* _INFORMATION PROVIDED_
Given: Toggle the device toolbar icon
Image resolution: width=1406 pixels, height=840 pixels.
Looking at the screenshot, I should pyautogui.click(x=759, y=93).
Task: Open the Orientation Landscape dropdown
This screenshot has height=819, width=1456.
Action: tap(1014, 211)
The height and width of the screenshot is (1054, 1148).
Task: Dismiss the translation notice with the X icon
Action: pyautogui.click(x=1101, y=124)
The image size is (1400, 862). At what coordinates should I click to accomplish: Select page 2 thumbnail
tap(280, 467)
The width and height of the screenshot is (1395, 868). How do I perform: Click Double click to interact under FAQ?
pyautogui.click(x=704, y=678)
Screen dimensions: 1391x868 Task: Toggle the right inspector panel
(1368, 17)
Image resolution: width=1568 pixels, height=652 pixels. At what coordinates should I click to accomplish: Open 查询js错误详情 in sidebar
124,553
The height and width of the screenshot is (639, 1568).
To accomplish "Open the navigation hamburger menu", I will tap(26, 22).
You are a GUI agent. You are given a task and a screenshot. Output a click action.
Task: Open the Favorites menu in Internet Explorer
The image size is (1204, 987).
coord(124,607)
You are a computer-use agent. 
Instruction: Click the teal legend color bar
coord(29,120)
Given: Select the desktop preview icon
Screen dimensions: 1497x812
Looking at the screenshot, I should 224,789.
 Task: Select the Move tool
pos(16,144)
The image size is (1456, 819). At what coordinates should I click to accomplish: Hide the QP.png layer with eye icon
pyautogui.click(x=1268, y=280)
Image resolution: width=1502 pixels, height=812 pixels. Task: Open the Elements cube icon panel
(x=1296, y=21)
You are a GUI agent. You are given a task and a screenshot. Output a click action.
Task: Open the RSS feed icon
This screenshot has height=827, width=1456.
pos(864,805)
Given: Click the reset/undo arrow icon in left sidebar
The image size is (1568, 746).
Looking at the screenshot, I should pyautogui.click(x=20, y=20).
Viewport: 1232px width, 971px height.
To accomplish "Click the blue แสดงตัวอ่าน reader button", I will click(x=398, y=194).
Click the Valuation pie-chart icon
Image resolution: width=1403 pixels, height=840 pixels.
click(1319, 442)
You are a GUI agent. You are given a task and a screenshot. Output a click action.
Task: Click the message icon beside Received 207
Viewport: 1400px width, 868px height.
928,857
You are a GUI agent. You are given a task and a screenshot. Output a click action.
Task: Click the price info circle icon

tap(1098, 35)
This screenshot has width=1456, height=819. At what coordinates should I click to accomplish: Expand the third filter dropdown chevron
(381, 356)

* _HOW TO COMPLETE THIS TASK_
Look above for the line with "The image size is (1456, 819)." and the line with "Given: Click the", and reproduce exactly those two lines plus every line between, nothing more.

* _ANSWER AREA_
The image size is (1456, 819). At what coordinates should I click to accomplish: Hide the QP.png layer with eye icon
pyautogui.click(x=1268, y=280)
Image resolution: width=1502 pixels, height=812 pixels. Task: Open the Elements cube icon panel
(x=1296, y=21)
You are a GUI agent. You are given a task and a screenshot. Output a click action.
Task: Open the RSS feed icon
This screenshot has height=827, width=1456.
pos(864,805)
Given: Click the reset/undo arrow icon in left sidebar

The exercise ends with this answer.